→ **Work task**
Filter the listing for lines containing "checkbox".
=== Extracted information ===
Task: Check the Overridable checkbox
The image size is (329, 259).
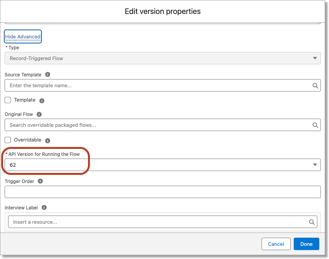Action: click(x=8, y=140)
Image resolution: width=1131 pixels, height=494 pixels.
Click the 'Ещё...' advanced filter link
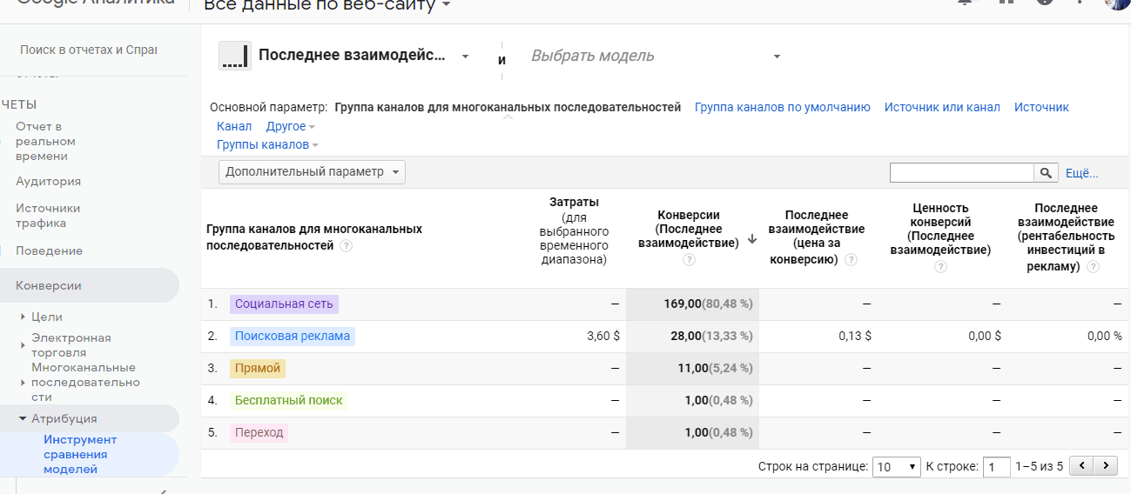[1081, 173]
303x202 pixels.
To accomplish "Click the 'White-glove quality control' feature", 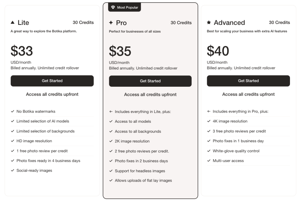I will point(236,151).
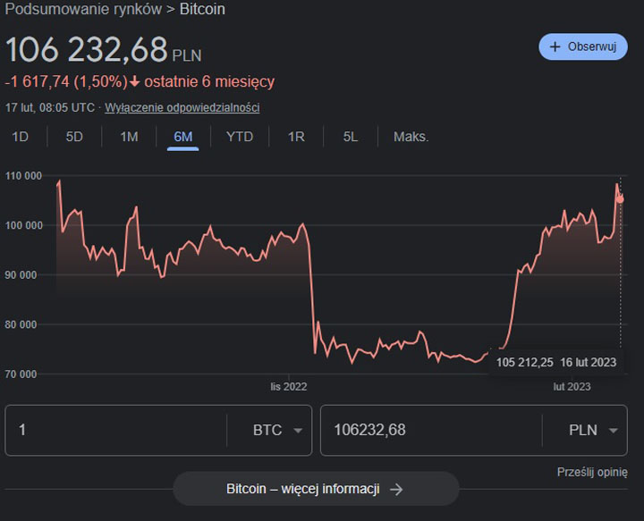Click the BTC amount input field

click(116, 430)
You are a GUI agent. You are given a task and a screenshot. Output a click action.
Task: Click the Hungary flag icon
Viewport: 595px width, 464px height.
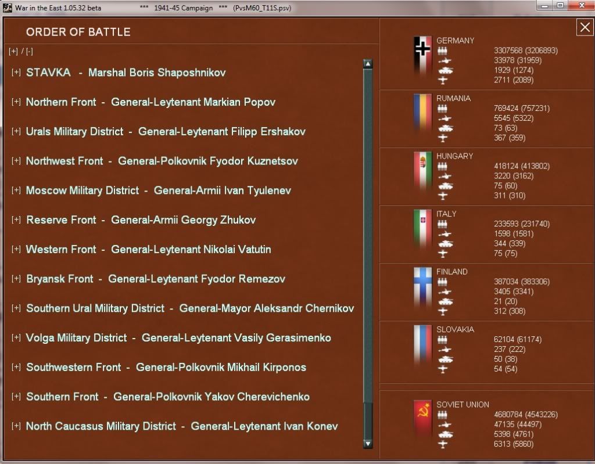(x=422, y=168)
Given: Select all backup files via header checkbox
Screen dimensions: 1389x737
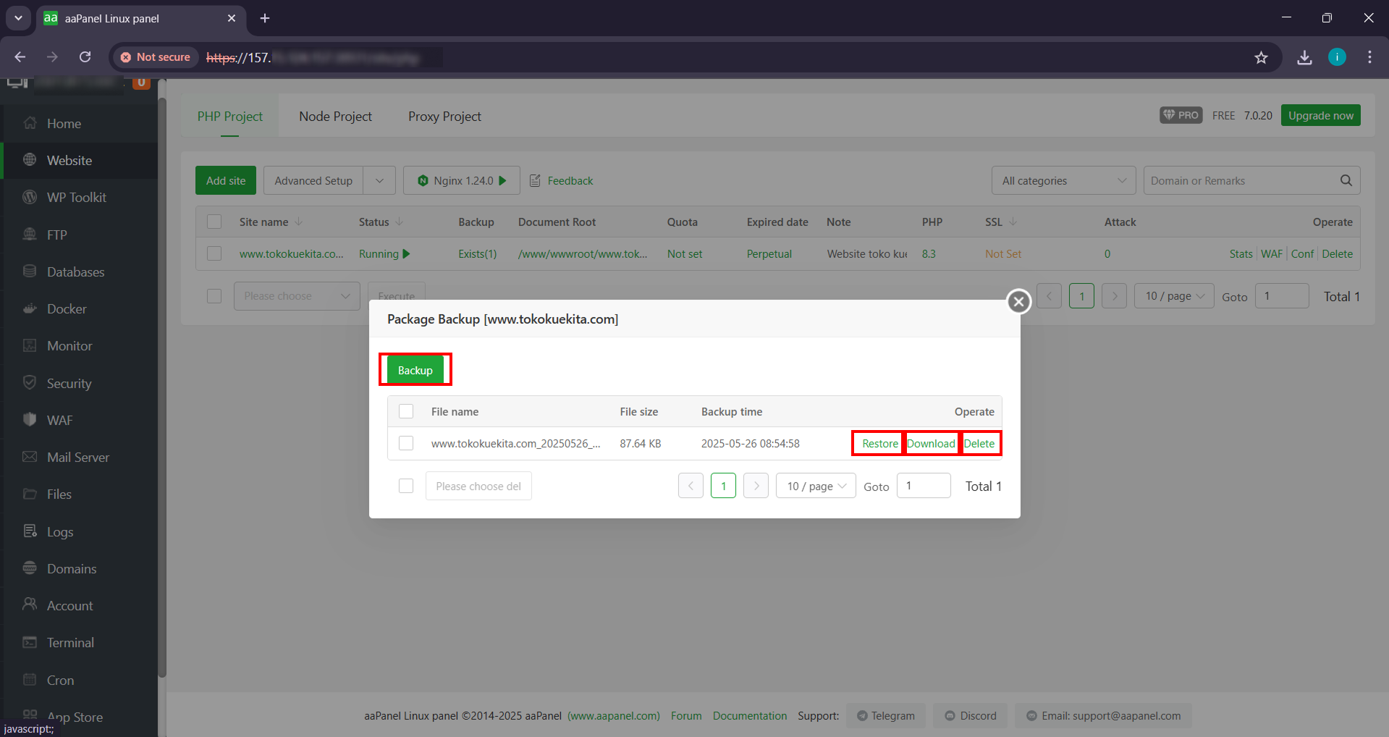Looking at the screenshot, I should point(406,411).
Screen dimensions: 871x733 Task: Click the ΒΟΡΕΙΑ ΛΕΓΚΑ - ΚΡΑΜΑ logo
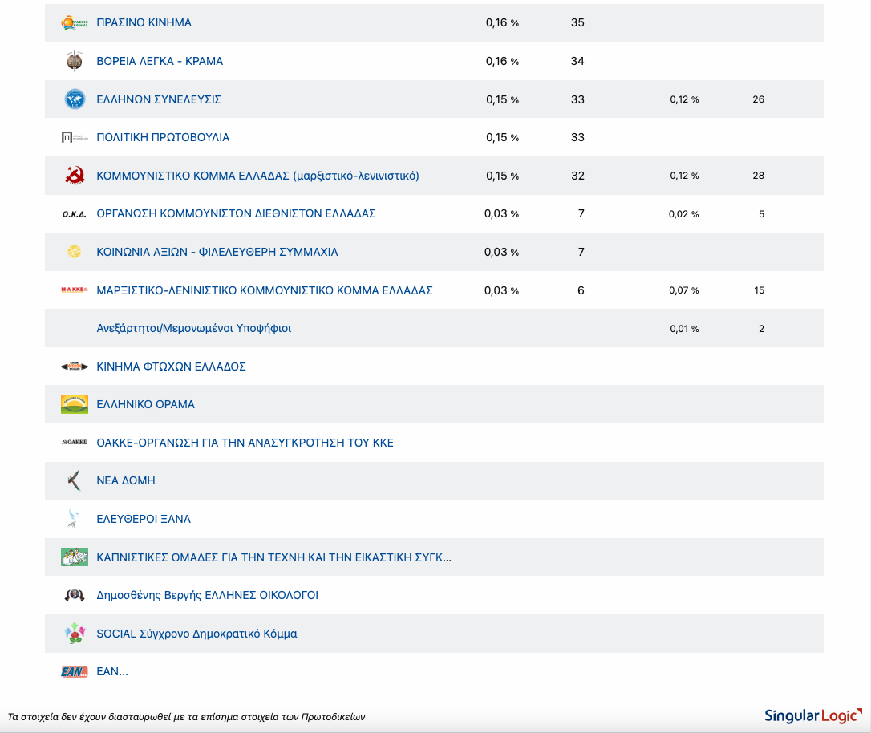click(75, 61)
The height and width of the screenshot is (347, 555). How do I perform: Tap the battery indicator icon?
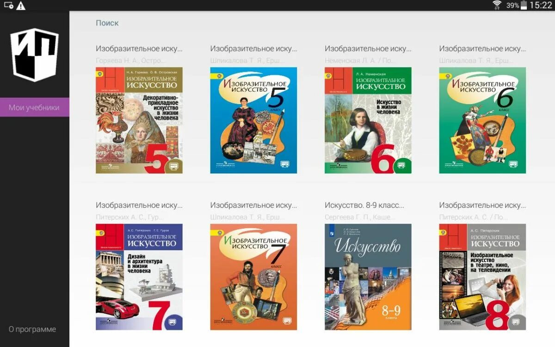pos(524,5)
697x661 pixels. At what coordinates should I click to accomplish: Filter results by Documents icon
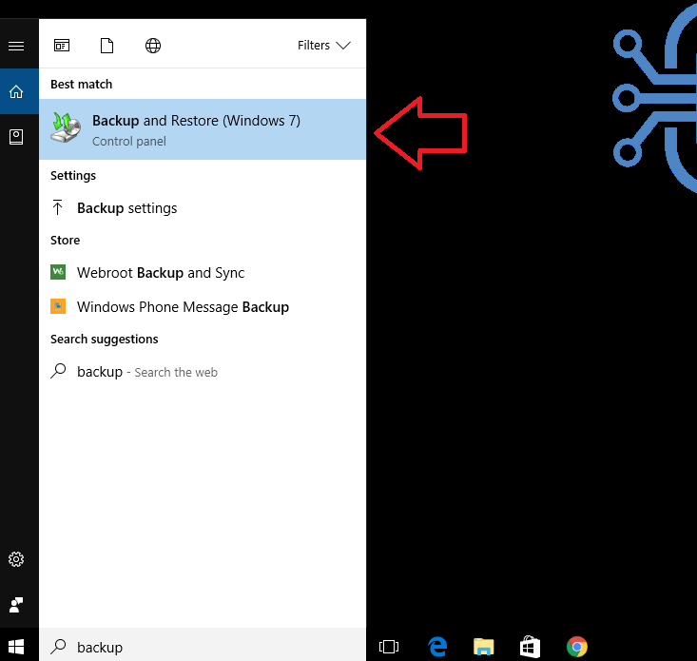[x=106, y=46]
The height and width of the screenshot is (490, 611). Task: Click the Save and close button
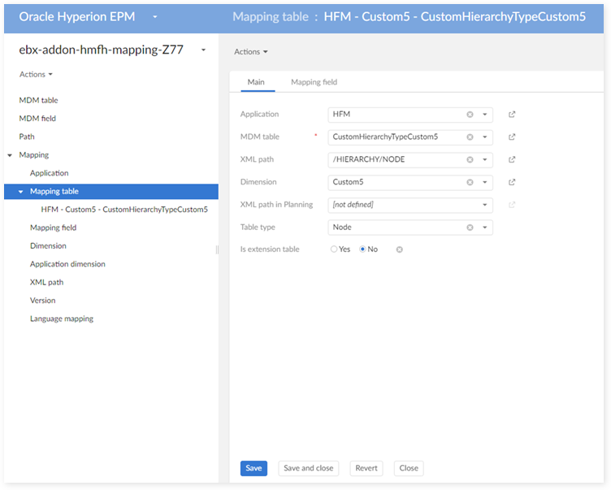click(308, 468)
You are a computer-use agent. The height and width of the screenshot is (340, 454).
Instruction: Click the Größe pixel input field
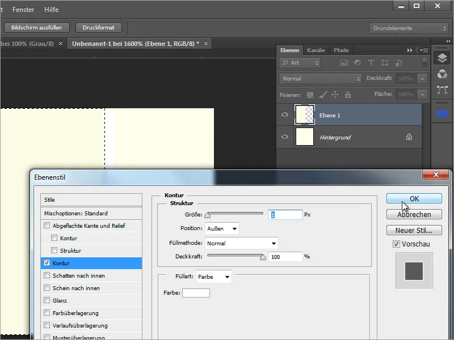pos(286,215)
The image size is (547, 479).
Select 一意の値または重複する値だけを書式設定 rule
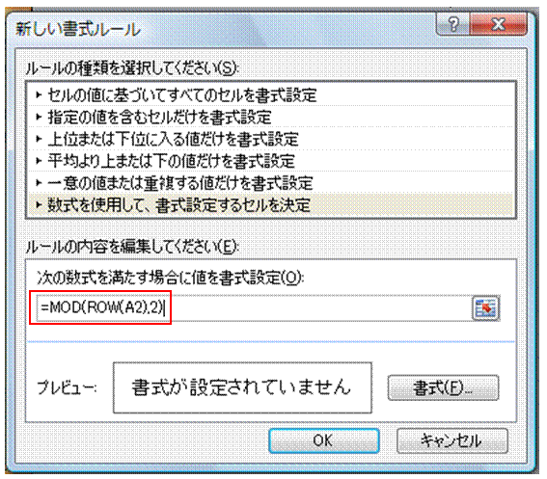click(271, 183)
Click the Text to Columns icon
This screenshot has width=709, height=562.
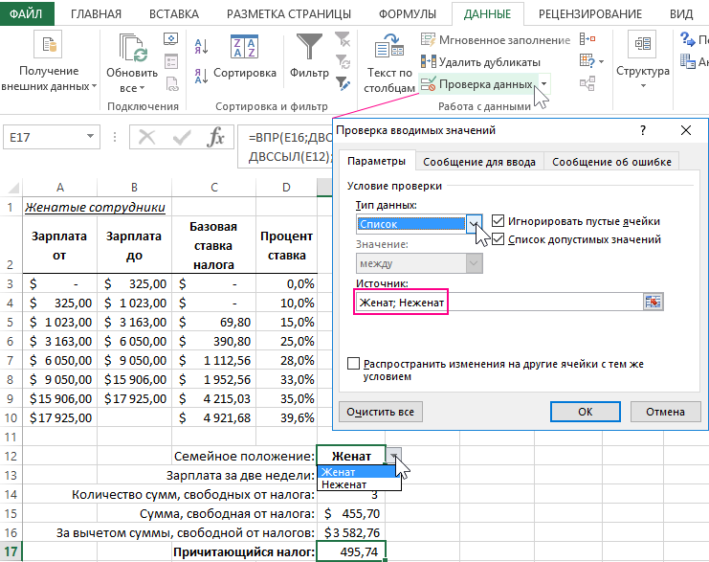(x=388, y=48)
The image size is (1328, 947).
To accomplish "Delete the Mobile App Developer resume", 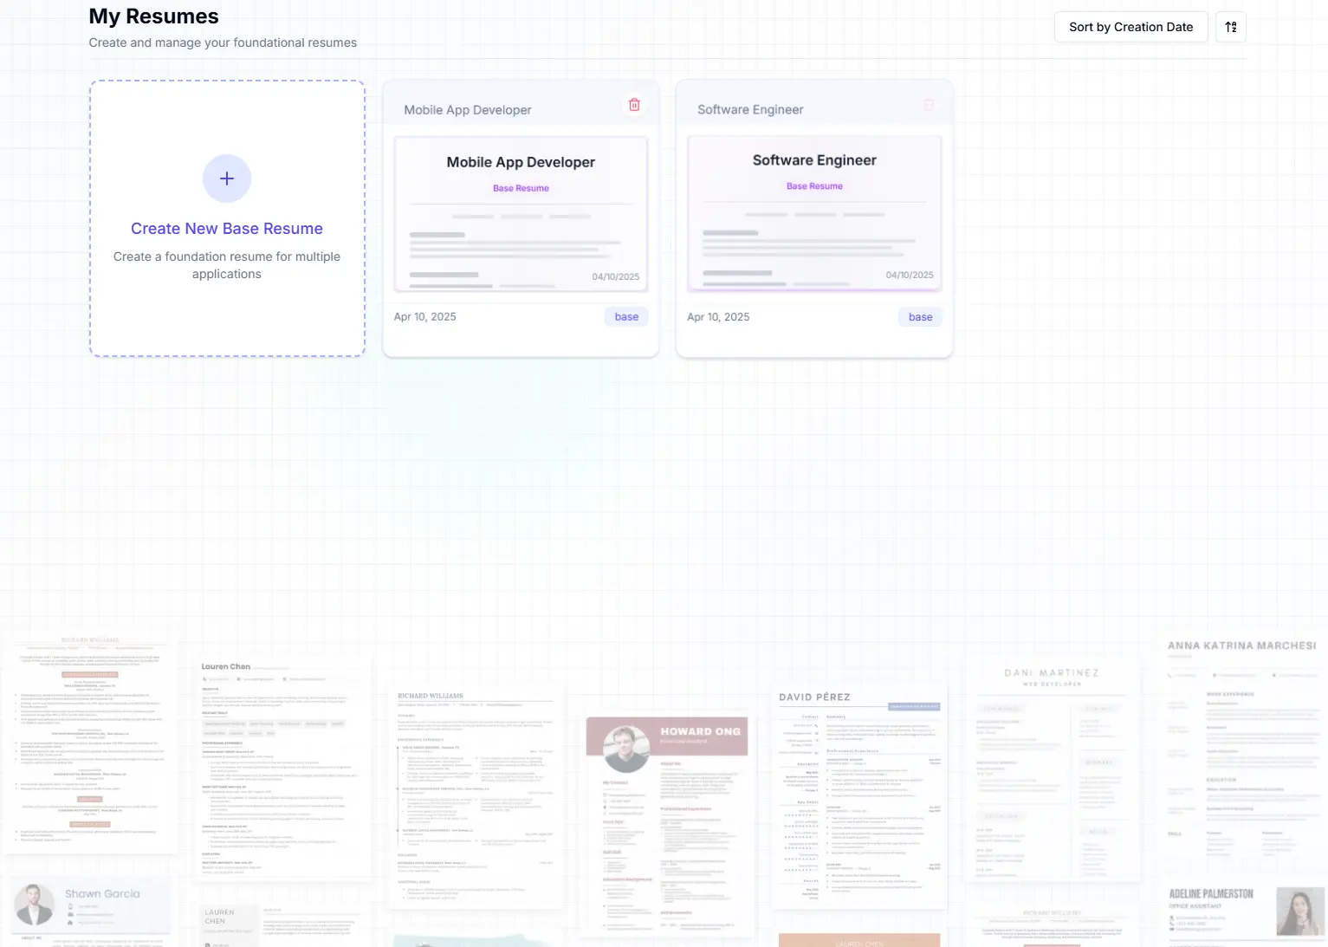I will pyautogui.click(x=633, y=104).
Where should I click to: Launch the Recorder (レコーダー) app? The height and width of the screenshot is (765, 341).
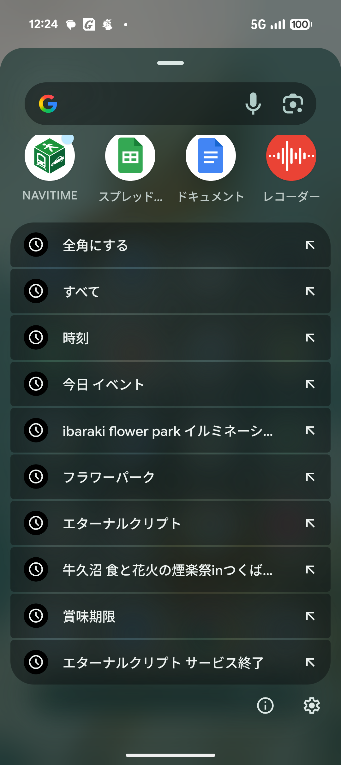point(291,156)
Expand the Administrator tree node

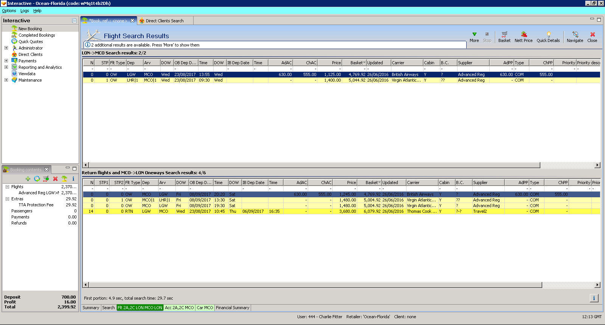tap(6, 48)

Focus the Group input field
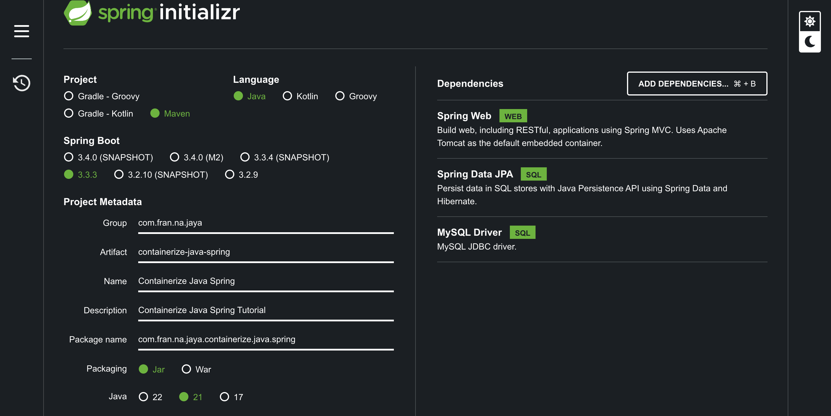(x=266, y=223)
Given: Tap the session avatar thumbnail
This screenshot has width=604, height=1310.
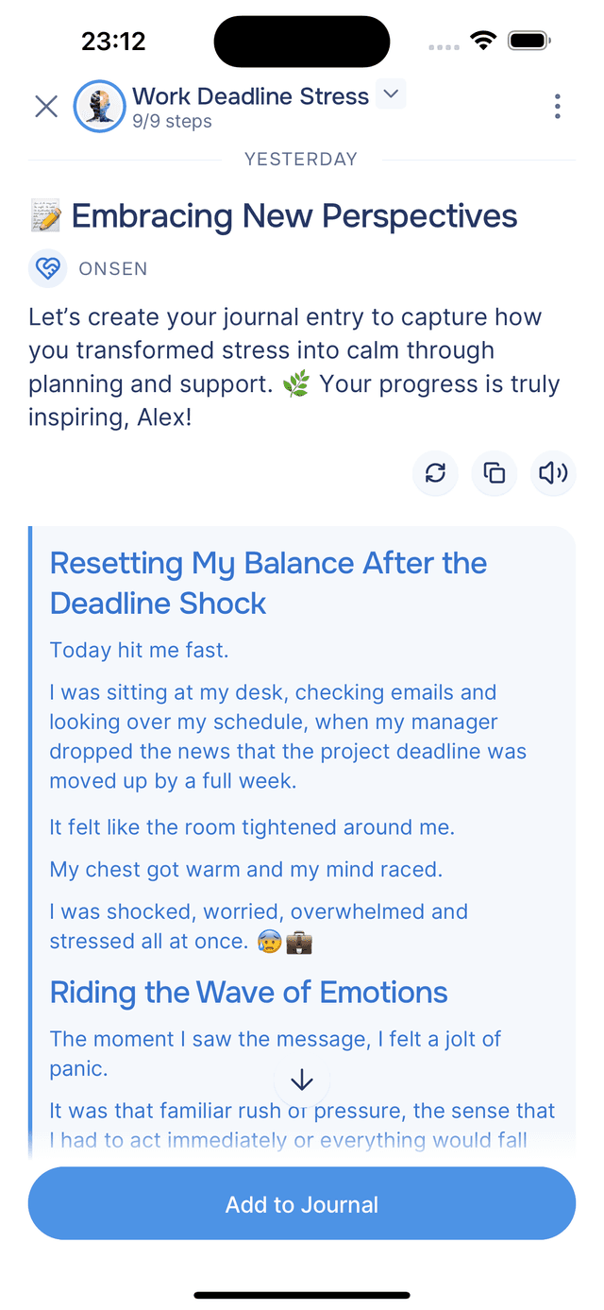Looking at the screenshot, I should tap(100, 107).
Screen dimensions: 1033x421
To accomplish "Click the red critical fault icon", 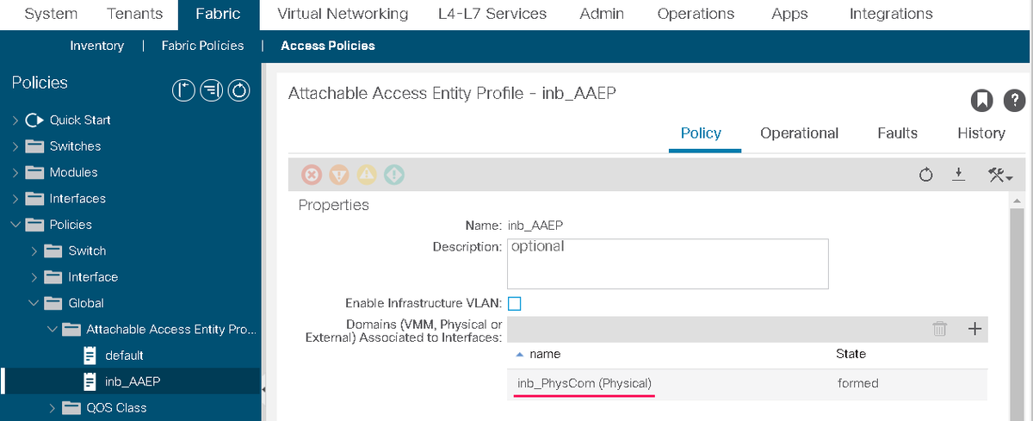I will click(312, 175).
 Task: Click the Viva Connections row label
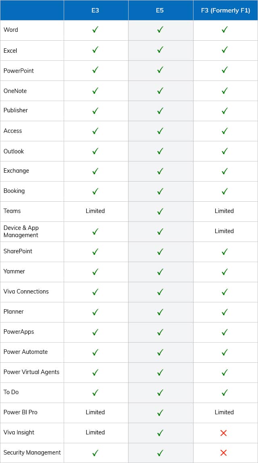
===
→ **Output below**
Task: Check the Overridable checkbox
Given: Select all backup files via header checkbox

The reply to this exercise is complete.